OBJECTIVE—Assessing clinimetric performance of diabetic sensorimotor polyneuropathy (DSPN) end points in single and multicenter trials. RESEARCH DESIGN AND METHODS—Assessed were placebo-treated patients with DSPN in the Viatris and Eli Lilly trials and an epidemiologic cohort. RESULTS—Test reproducibility in clinical trial cohorts (rI ∼ 0.7–0.85) approached that in the epidemiologic cohort (rI ∼ 0.85–0.95). Associations between pairs of end points explained <10% of the variability of data (sometimes 15–35%), being higher in the epidemiologic cohort and the Viatris trial than in the Lilly trial. Most end points did not show monotonic worsening over 4 years. However, sural nerve amplitude and peroneal motor conduction velocity did. A nerve conduction score (Σ 5 NC nds [5 attributes of nerve conduction expressed as normal deviates]) did not show monotonic worsening in established DSPN. In the epidemiologic cohort followed for 9.5 years, monotonic worsening of small magnitude occurred for sural amplitude, vibration detection threshold, and especially for composite quantitative sensation. CONCLUSIONS—The main reason why it is difficult to demonstrate monotonic worsening of neuropathic end points appears to be a very slow worsening of DSPN, a placebo effect for symptoms and signs, and measurement noise.

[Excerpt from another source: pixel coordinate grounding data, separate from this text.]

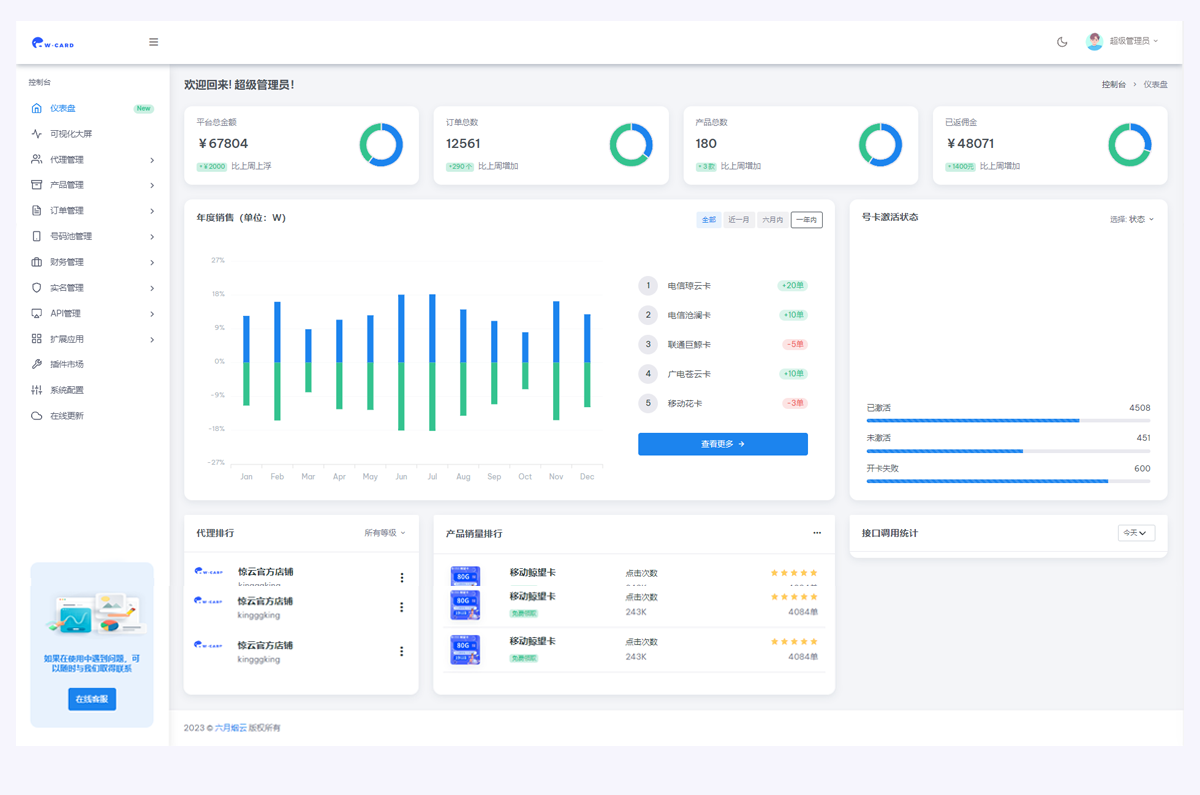This screenshot has width=1200, height=795.
Task: Click the W-CARD logo in header
Action: click(x=53, y=43)
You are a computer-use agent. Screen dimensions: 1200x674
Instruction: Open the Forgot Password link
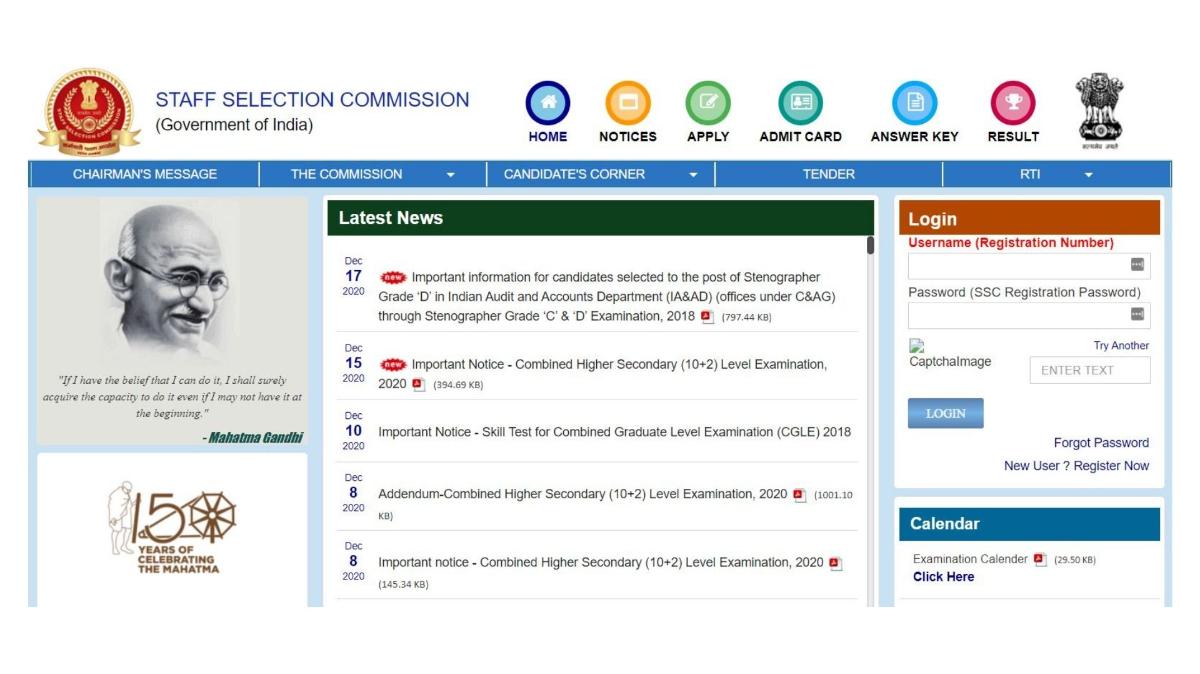pyautogui.click(x=1101, y=442)
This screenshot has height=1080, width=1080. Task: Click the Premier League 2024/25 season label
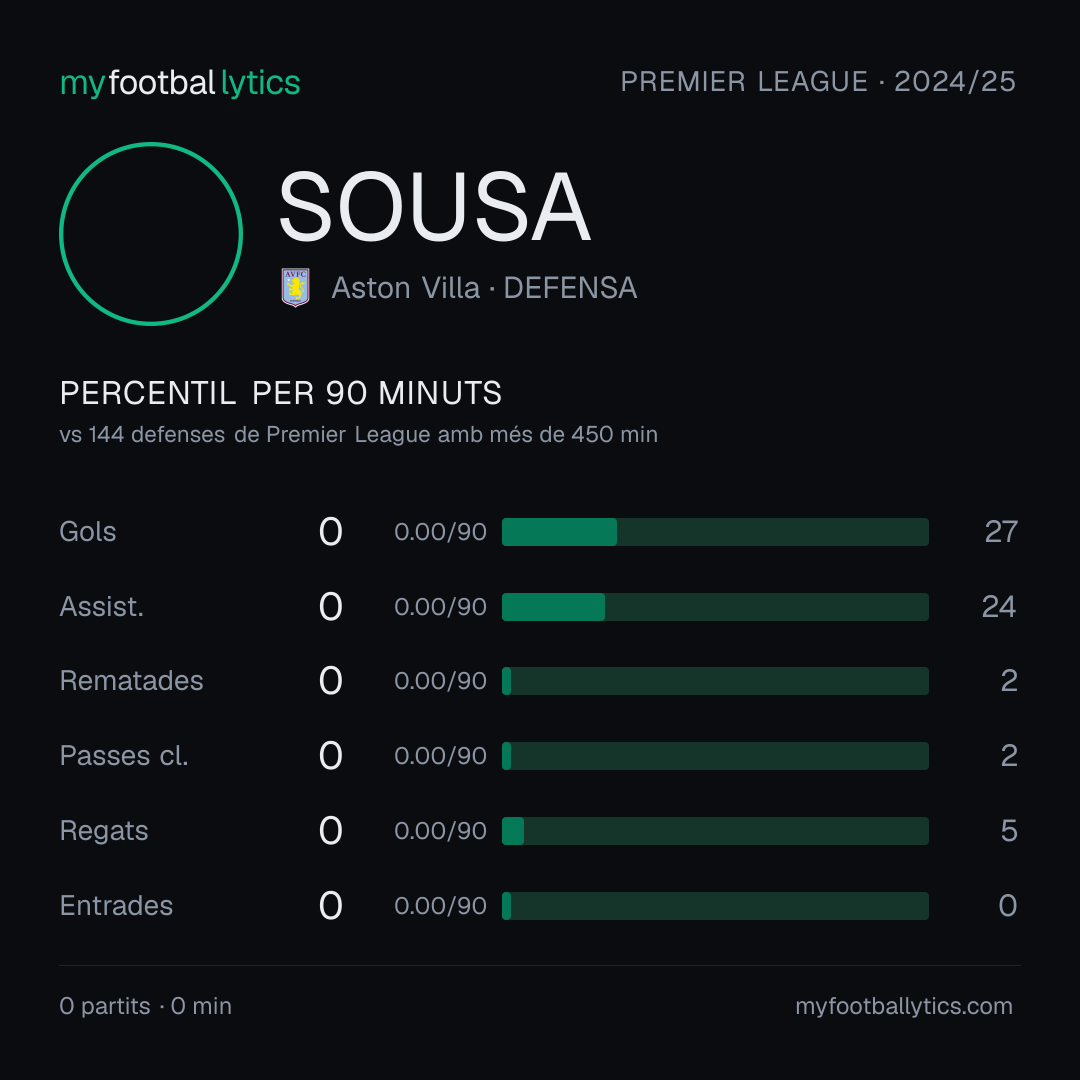818,81

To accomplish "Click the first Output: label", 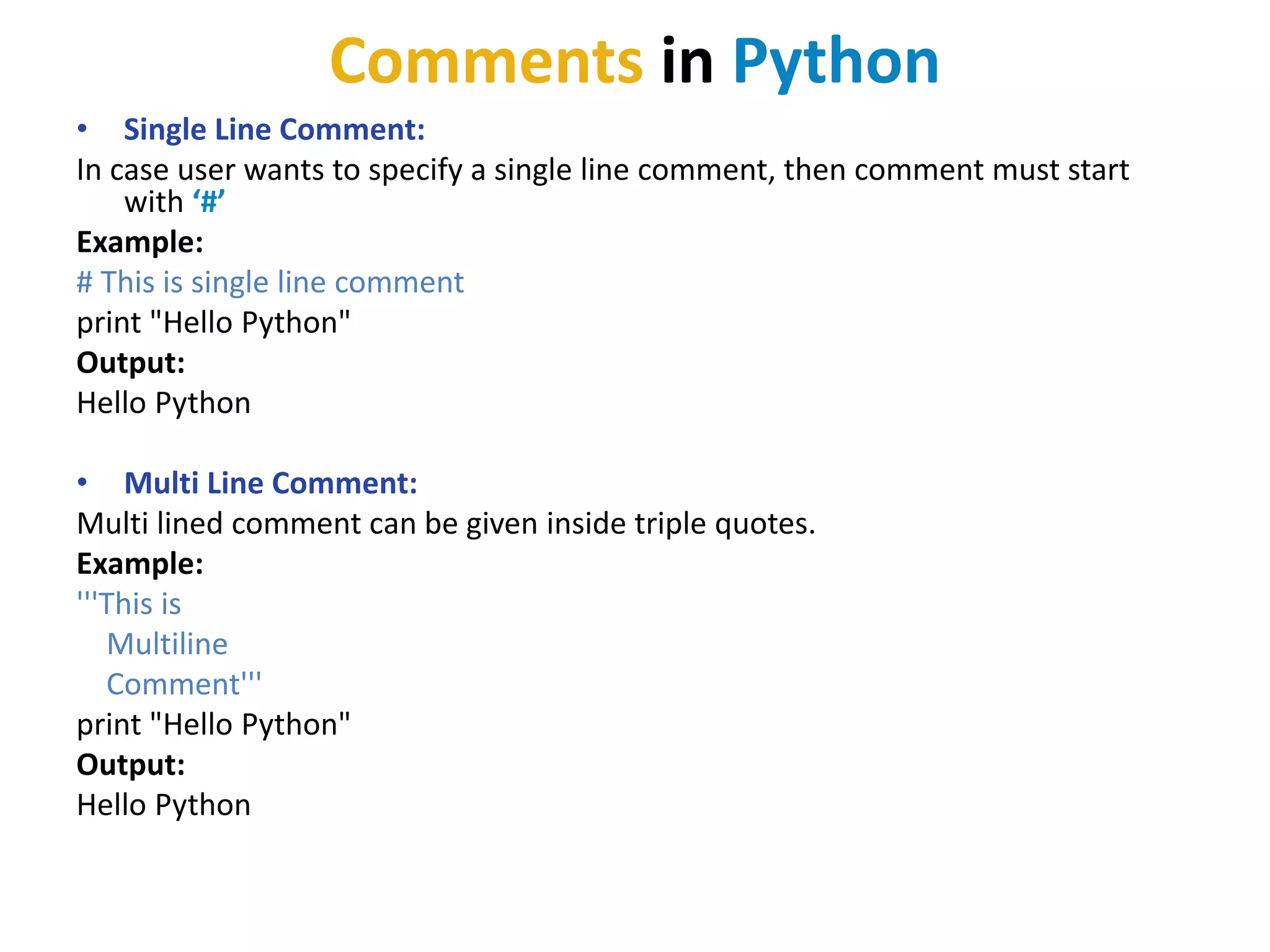I will click(131, 363).
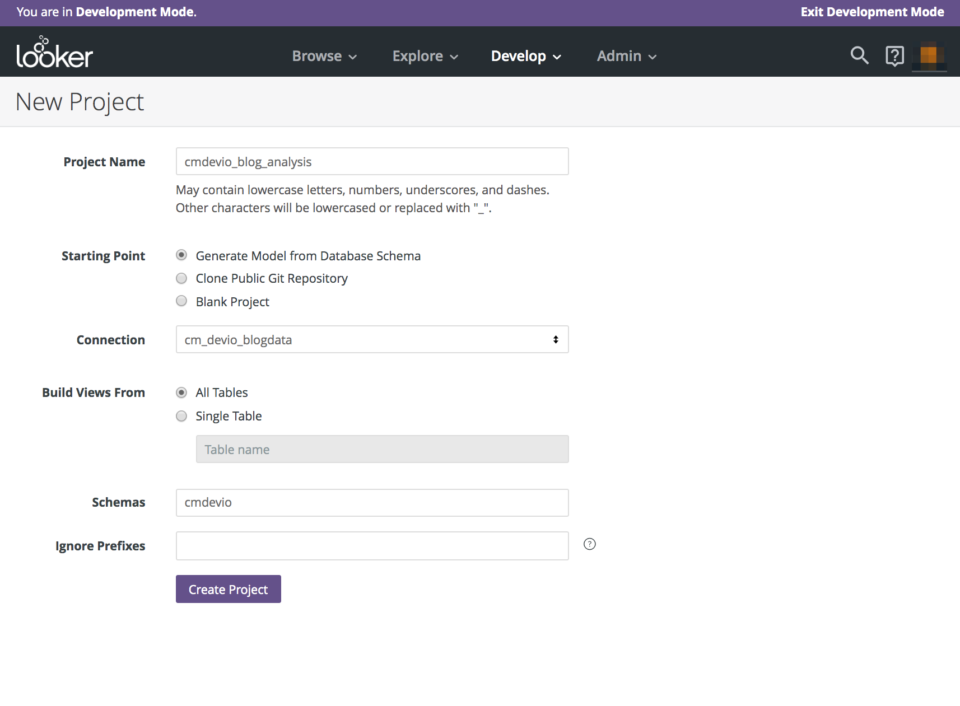Choose Clone Public Git Repository option
960x706 pixels.
(181, 278)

Demonstrating disease progression in controlled trials of DSPN is more likely when 1) patients with developing rather than established DSPN are selected, 2) type 1 diabetic patients are preferentially recruited, 3) patients are selected who cannot or will not achieve ideal glycemic control, 4) end points chosen are known to show monotonic worsening, and 5) a restricted number of centers and expert examiners (trained, certified, using standard approaches, and reference values and interactive surveillance of tests) are used.